American Elephants

The Fry-Scraper: A Tale of Unintended Consequences by The Elephant's Child

The Looming Shortfall of STEM Graduates? A Myth! by The Elephant's Child

You know the litany. There aren’t enough young people studying scientific or technical subjects. America’s technical edge is threatened. The shortfall of workers in science, technology, engineering and mathematics is so important that i has received its very own acronym — STEM graduates. And it is not only the United States, but Japan, the United Kingdom, Australia, China, and many more countries. The predicted shortfall us supposed to number in the hundreds of thousands.

President Obama’s Council of Advisors on Science and Technology reported in 2012 that over the next decade we would need one million additional STEM graduates. Governments are pouring billions of dollars into programs to train 10,000 new U.S. engineers every year as well as new STEM teachers. Until those new graduates arrive, big tech companies like Facebook, IBM and Microsoft are lobbying to raise the number of H-1B visas — temporary immigration permits for skilled workers —from 65,000 per  year to as man as 180,000. The EU is similarly attempting to bring in skilled workers from outside the EU. India’s government says it needs to add 800 new Universities to avoid a shortfall of 1.6 million university-educated engineers by the end of the decade.
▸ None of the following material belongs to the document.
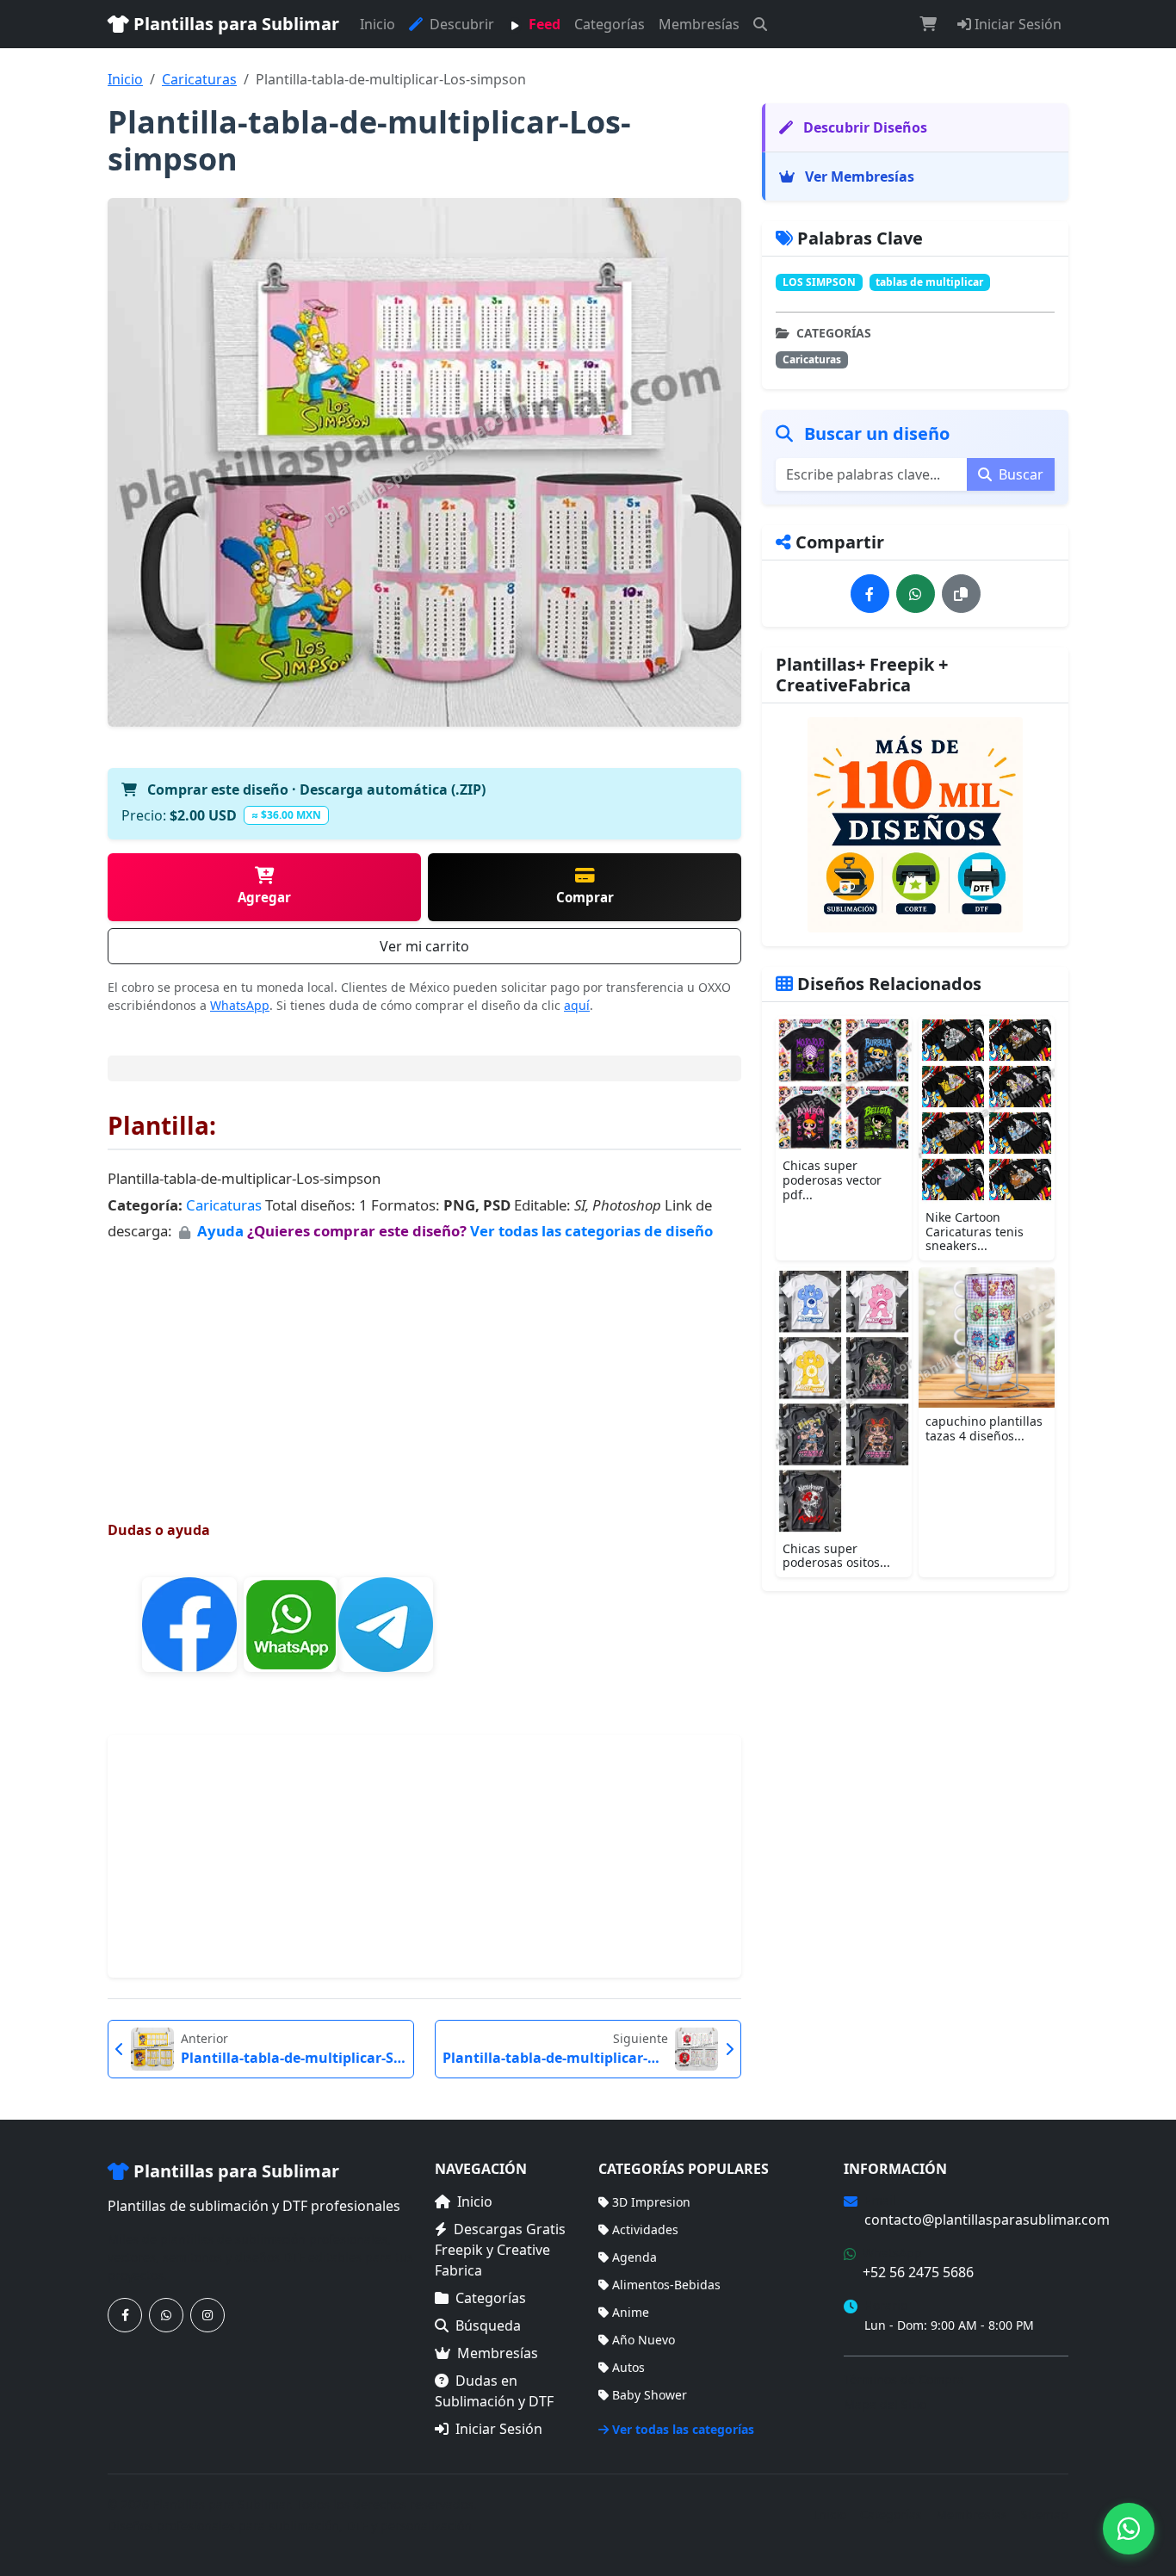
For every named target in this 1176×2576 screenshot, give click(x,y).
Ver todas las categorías (683, 2429)
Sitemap (1044, 2514)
Yet the IEEE Spectrum magazine from the Institute of Electrical and Electronics Engineers says firmly that there are more STEM workers than there are suitable jobs. Wages have largely stagnated since 2000, and STEM workers at every career state struggle to find employment as many companies, including Boeing, IBM and Symantec, continue to lay off thousands of STEM workers.

Every year U.S. schools grant more STEM degrees than there are available jobs. When you add in the H-!B visa holders, existing STEM degree holders it is hard to make a case for the fabled shortage. In trying to understand the disparity, the author of the article says that there is indeed a STEM crisis, but it is one of literacy. Today’s students are not receiving a solid grounding in science, math and engineering. Counts of the numbers of STEM jobs depend on different metrics. The Department of Commerce says 7.6 million individuals worked in STEM jobs in 2010. The National Science Foundation (NSF) counts 12.4 million science and engineering jobs in the U.S. but includes health care workers, psychologists and social scientists.
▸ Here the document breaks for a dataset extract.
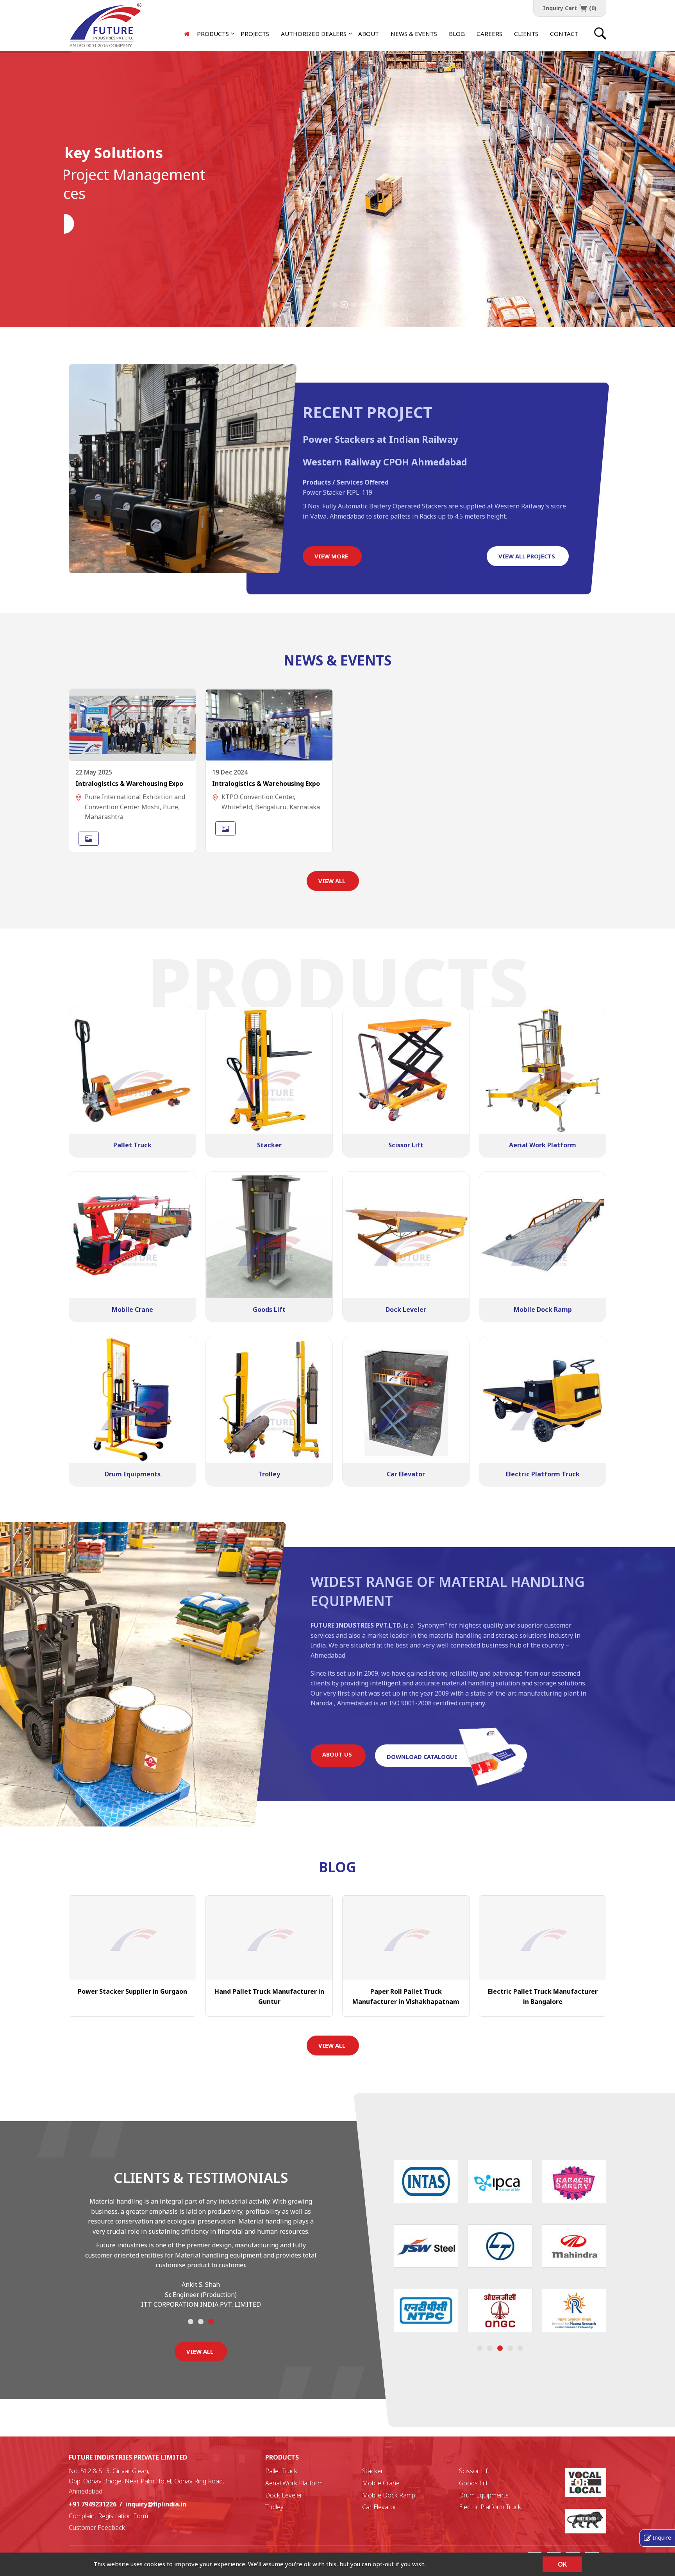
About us (337, 1754)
Of the 7.6 million STEM workers counted by Commerce, only 3.3 million possess a STEM degree. New grads surveyed in 2006 and 2007 found that 2 out of 10 were working in non-STEM fields. And 10 years after receiving a STEM degree 58 percent of STEM graduates had left the field. So you don’t necessarily need a STEM degree to get a STEM job.

More than 370,000 science and engineering jobs in the United States were lost in 2011, according to the BLS. Many jobs are targets for outsourcing or replacement by automation. In many cases a job is not linked to a company, but to a funded project, which can end quickly when a project ends.

The alarm over graduates seems to be a phenomenon that started in World War II, and runs in cycles of “alarm, boom, and bust.” Governments push the STEM myth because an abundance of scientists and engineers is perceived as an important engine for innovation and for national defense. STEM skills seem more important in the decline of the humanities, but conversely many STEM graduates are lacking in the ability to think broadly and read  and write clearly.

Well, yes. Our education system has become much more concerned with political correctness, diversity, ethnicity, gender, sexual preference and leftist politics while disparaging the Humanities and the Great Books which endeavored to teach that which was best and true in all that man had thought and done  — and how that informed the present.  And governments always seem to be operating on the wrong information — that’s just what bureaucracies do.